L’admission des témoignages anonymisés dans le cadre d’un contentieux prud’homal

Dans un arrêt du 19 mars 2025 la chambre sociale de la Cour de cassation vient confirmer une évolution majeure du droit de la preuve en matière prud’homale : les témoignages anonymisés peuvent désormais, dans certaines conditions strictes, être retenus comme preuve dans le cadre d’un contentieux.

La distinction entre témoignage anonyme et anonymisé est déterminante. Le premier, dont l’auteur est inconnu de toutes les parties, ne peut jamais constituer l’unique fondement d’une décision, en raison de l’atteinte au principe du contradictoire. En revanche, le témoignage anonymisé, dont l’identité est connue de la partie qui le produit mais non révélée au juge ni à la partie adverse, peut, sous certaines conditions, être déterminant.
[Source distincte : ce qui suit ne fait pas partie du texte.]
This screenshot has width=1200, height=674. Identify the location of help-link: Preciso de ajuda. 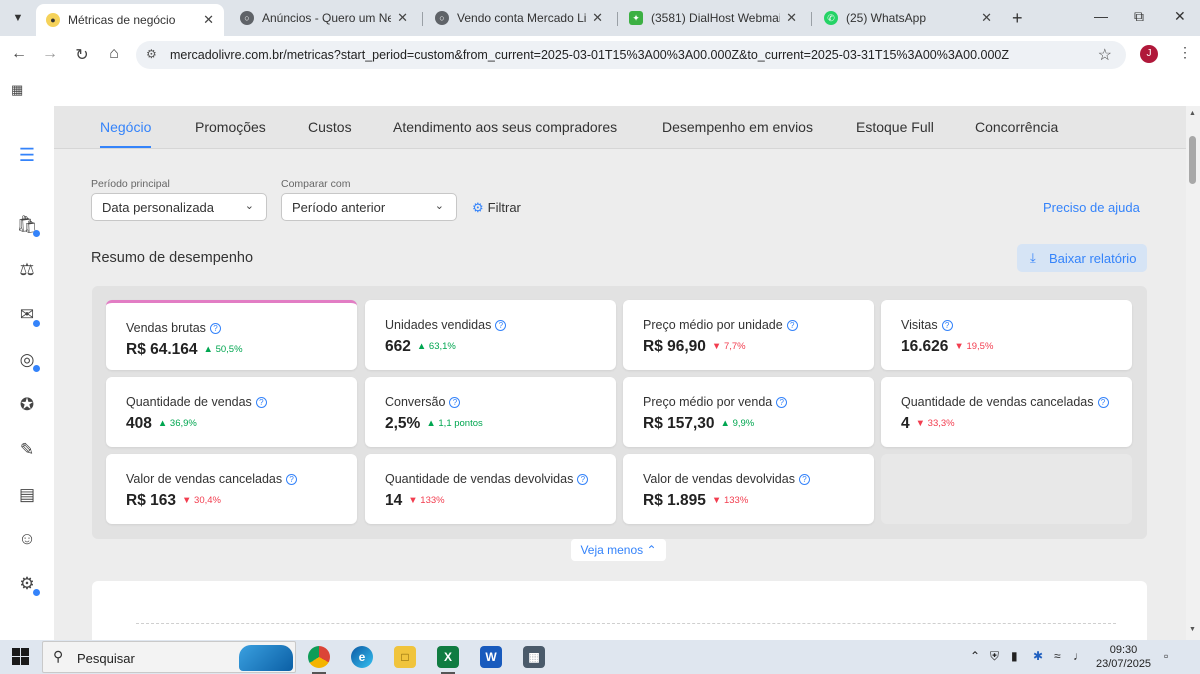
(1092, 208).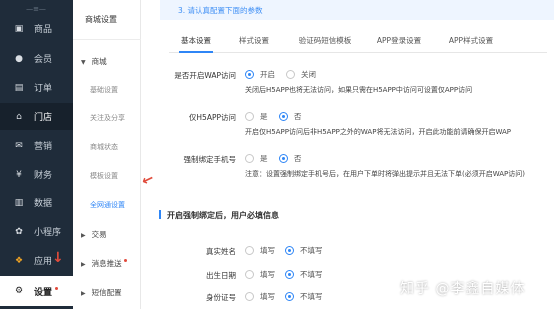 The height and width of the screenshot is (309, 554). What do you see at coordinates (359, 90) in the screenshot?
I see `wap-hint: 关闭后H5APP也将无法访问，如果只需在H5APP中访问可设置仅APP访问` at bounding box center [359, 90].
Depuis plusieurs années, la Haute juridiction admet la production de preuves illicites ou déloyales, à condition que leur utilisation soit indispensable à l’exercice du droit à la preuve et que l’atteinte aux droits en présence soit proportionnée (sur ce sujet retrouvez notre article « Revirement de la Cour de Cassation sur la recevabilité des preuves : Attention toute parole pourrait être retenue contre vous ! »). Ainsi, depuis 2023 la jurisprudence prenait en considération les témoignages anonymisés, mais seulement lorsque ceux-ci étaient corroborés par d’autres éléments de preuves. Cette approche trouve ici un prolongement naturel.
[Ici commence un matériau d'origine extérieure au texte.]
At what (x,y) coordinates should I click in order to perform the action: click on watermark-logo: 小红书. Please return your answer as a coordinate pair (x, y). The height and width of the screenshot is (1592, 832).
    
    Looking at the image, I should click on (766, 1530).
Dans l’affaire jugée, un salarié contestait son licenciement disciplinaire fondé uniquement sur de tels témoignages. La Cour d’Appel avait écarté ces preuves faute de pièces complémentaires. La Cour de cassation censure cette approche : elle rappelle que le juge doit mettre en balance les intérêts en présence (droits de la défense et obligation de sécurité de l’employeur) et précise qu’il peut retenir des témoignages anonymisés non corroborés si deux conditions cumulatives sont remplies :

  • Leur production est indispensable à l’exercice du droit à la preuve ;
  • L’atteinte aux droits procéduraux (égalité des armes, contradictoire) est strictement proportionnée au but poursuivi.

Dans cet arrêt, trois éléments ont justifié la recevabilité de tels témoignages : leur contenu avait été porté à la connaissance du salarié, permettant un débat contradictoire, ils avaient été recueillis par un huissier de justice, et les faits dénoncés s’inscrivaient dans une continuité comportementale déjà sanctionnée.

Le signal est clair : la Cour ouvre une brèche maîtrisée mais réelle dans le principe du contradictoire, au nom de la protection de la sécurité au travail. En réaffirmant l’usage des témoignages anonymisés (souvent les seuls disponibles en cas de harcèlement ou d’agissements violents) la Cour de cassation offre à l’employeur un outil précieux, tout en maintenant un strict contrôle de proportionnalité.